Enough about my poor me attitude. I went to the tower yesterday. It was windy as all hell. I worked on the tower which was tough but I managed. My rope pull is a lot slower than last year but I think I can speed that up with a little work. I’m good till about half way up the tower. I just have to work on my grip strength. Oh and I picked up the dummy. Didn’t go anywhere with him, but I did pick him up.
Stasia was being a wiener yesterday too. She was uber fussy and we can’t figure out why. She slept good for the first part of the day but trying to get her to eat was a challenge. She would turn her head and kick and cry. Tried some
Gripe water and that didn’t help. She had a 5 hour sprint where she only ate an ounce. This after the day before she ate like a champ. I’m hoping today goes better. So far it’s not too bad. Tonight will be the deciding factor. She is spitting up a lot again too. Her poor tummy. I hope it develops soon. I almost broke down and bought a soother last night too. I let her suck on my finger before bed and that seemed to be the only thing that would settle her down. I’m surprised I have a nail left. That little girl had a spectacular sucking reflex.

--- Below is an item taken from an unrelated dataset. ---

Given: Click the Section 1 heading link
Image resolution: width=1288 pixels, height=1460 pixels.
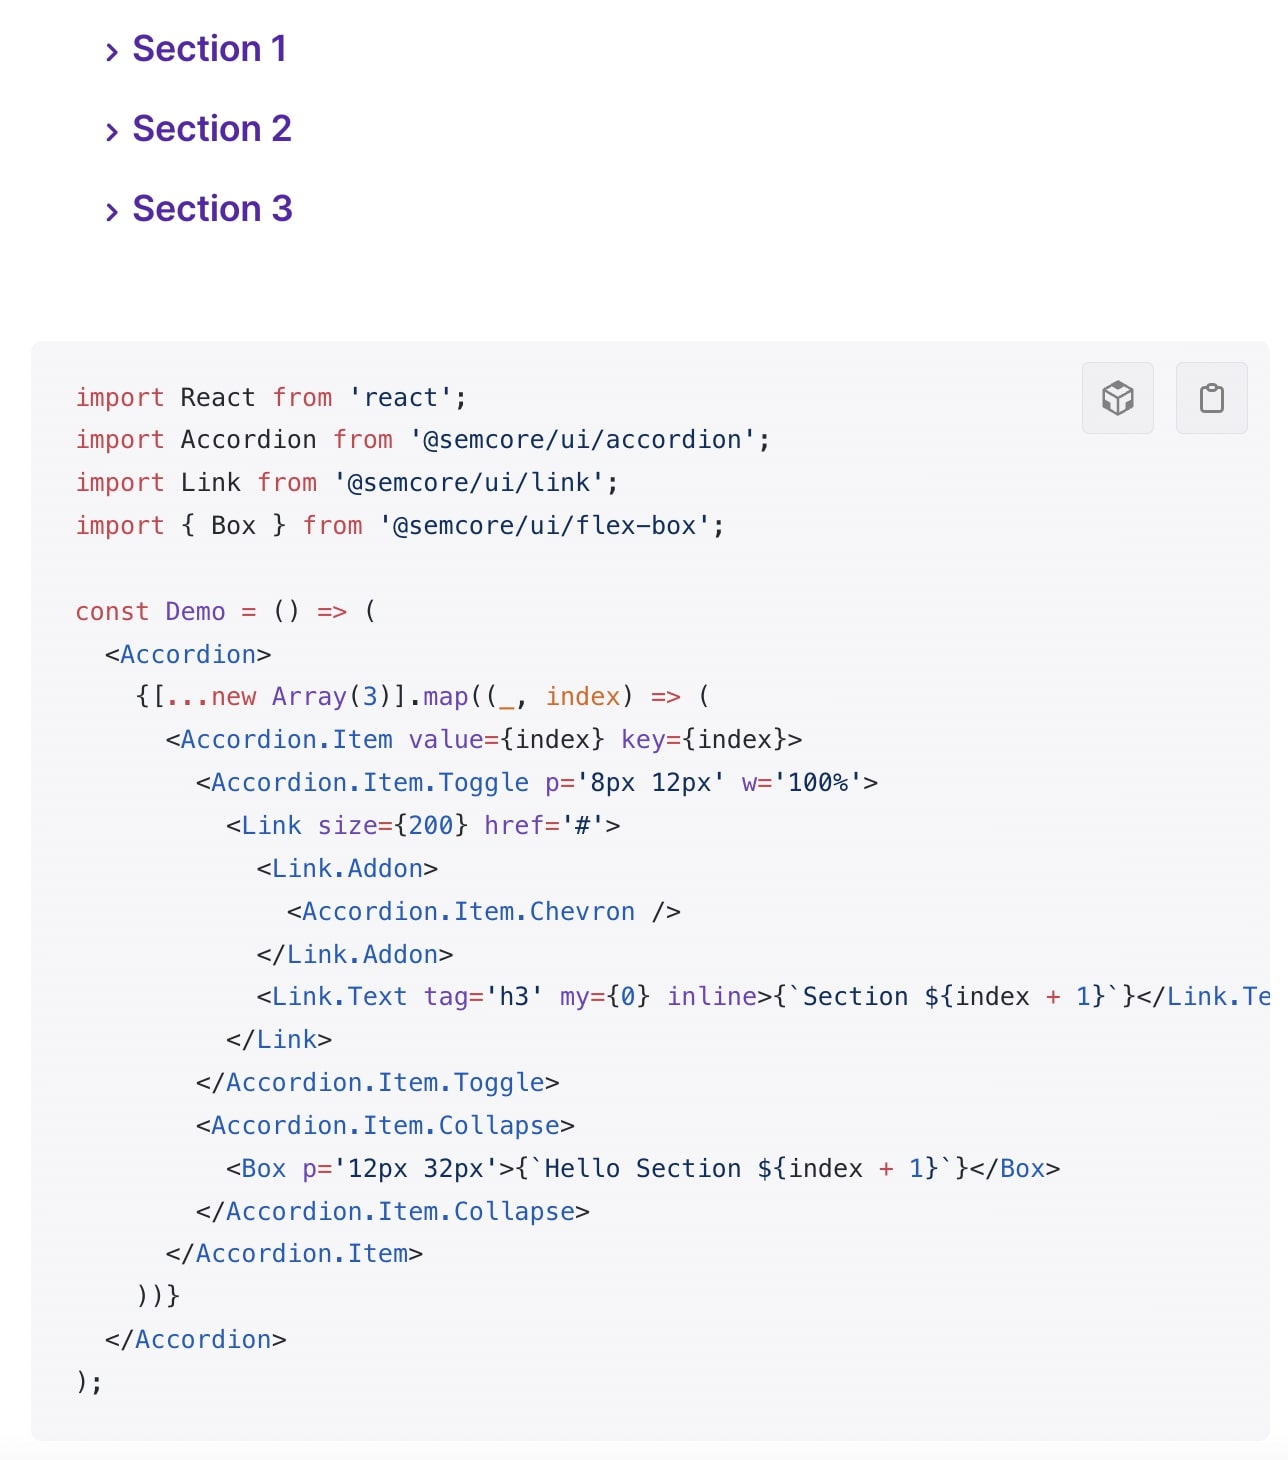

I’m happy to report that you can tell Stasia is growing developmentally. She was staring at her mobile today when we put her in the swinging chair. It was sweet. That and she’s starting to grab more. I don’t think she’s conscious that she is grabbing, but she is grabbing nevertheless. She’s so precious. My heart melts at all these little moments.
We weighed her with our bathroom scale last night. She’s 13lbs if our scale works decently. It’s crazy to think she weighs 13lbs. Sometimes it feels like 20, but that’s because my poor arm muscles aren’t use to it yet.
That’s all I have for now. I’ll post the measurements when I do them. Maybe tomorrow when Jeff goes to work and that way I don’t feel like a ninny.